Heath se dirigió hacia la puerta, pero Vance salió a su paso.

—¿No podría usted dejar eso para mañana? —preguntó a Markham.

—Si quiero, desde luego. Pero ¿por qué?

—Por usted mismo, ya que no por otras razones. Ya que su presa está segura, refrene su orgullo durante veinticuatro horas. El comandante y yo sabemos que Leacock es inocente. Mañana a estas horas lo sabrá todo el país.

Empezó otra discusión, que, como la primera, terminó a satisfacción de Vance.

Markham había comprendido hacía un rato que Vance conocía un secreto que no quería divulgar aún. Si se oponía a lo que pedía su amigo, era para comprobar lo que sabía. Me convencí de ello al verle discutir gravemente la oportunidad de publicar la confesión del capitán. Vance, como siempre, procuraba no revelar nada. Así es que venció solamente gracias a su terquedad. Y Markham rogó a Heath que callara hasta el día siguiente.

El comandante, con un leve gesto, aprobó la decisión.

—Diga a los periodistas —sugirió Vance al sargento— que mañana tendrán una noticia sensacional.

Heath salió, abatido y sombrío.

—¡Qué impulsivo es este hombre! —murmuró Vance.

Luego volvió a coger el papel de la confesión, lo repasó nuevamente y añadió:

—Traiga a su prisionero, Markham; instálelo en ese sillón; dele uno de esos excelentes cigarros que usted reserva para las grandes ocasiones, y escuche mientras yo hablo con él… Supongo que el comandante se quedará durante la conversación.

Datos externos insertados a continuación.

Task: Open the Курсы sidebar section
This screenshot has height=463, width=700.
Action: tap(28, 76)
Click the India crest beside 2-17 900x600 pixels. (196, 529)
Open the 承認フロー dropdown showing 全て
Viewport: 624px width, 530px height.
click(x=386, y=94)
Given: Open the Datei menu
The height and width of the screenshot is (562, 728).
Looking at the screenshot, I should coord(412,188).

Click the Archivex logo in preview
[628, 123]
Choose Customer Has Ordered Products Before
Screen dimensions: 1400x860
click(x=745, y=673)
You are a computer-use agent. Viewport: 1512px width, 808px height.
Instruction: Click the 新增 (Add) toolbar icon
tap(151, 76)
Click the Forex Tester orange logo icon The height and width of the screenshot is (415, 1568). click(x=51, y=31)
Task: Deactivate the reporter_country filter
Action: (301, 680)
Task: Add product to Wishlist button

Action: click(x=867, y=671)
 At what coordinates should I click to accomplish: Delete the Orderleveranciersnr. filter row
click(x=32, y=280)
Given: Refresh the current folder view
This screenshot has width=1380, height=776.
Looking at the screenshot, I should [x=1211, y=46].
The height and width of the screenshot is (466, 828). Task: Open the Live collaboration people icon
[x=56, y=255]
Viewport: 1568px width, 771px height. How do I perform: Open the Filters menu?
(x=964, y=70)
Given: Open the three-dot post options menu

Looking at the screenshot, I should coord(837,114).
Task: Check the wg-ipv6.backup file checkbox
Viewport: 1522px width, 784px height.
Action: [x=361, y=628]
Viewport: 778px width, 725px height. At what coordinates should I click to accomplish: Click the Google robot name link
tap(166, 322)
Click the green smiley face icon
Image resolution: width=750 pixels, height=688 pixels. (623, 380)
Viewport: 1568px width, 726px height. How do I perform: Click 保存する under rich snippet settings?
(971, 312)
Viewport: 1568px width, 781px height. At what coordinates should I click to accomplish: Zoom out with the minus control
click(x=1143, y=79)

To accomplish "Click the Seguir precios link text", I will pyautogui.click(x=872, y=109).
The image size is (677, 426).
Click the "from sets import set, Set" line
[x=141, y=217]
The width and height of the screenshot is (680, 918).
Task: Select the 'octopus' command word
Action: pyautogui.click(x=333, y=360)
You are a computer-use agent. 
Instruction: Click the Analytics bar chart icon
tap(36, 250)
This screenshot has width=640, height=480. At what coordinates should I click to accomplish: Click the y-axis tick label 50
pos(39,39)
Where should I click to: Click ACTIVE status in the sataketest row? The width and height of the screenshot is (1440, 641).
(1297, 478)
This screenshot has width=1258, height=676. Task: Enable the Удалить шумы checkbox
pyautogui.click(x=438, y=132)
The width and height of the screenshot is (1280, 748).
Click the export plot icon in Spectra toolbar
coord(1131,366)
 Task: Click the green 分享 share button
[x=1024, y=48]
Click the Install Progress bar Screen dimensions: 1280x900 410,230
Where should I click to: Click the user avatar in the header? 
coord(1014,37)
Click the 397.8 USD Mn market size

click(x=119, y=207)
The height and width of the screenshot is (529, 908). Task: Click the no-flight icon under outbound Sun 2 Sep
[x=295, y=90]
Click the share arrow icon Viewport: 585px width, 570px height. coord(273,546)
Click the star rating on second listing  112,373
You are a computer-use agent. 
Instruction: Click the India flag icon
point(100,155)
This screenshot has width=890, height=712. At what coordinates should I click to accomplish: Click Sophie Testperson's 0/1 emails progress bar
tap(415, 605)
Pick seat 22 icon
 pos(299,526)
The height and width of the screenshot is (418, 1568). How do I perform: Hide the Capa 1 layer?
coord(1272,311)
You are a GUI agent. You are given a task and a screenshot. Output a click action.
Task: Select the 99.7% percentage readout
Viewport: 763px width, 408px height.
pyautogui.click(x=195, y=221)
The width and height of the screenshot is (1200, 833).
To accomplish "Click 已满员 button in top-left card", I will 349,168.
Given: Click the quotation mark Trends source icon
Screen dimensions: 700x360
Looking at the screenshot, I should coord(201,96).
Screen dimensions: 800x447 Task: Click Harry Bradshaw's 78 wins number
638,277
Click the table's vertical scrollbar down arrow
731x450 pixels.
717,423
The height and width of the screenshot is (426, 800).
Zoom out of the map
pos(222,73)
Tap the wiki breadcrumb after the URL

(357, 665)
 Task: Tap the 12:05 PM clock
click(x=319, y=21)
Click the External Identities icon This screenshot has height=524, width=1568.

—Se lo concedo de buen grado —contestó Markham—, porque ya había decidido hablar con Leacock.

Llamó y entró rápidamente un rubicundo secretario.

—Una libranza para el capitán Leacock —mandó.

Se la trajeron y firmó.

—Entréguesela a Ben y dígale que le traiga en seguida.

Desapareció el secretario en el pasillo. Diez minutos después entraba con el prisionero un agente de los Tombos.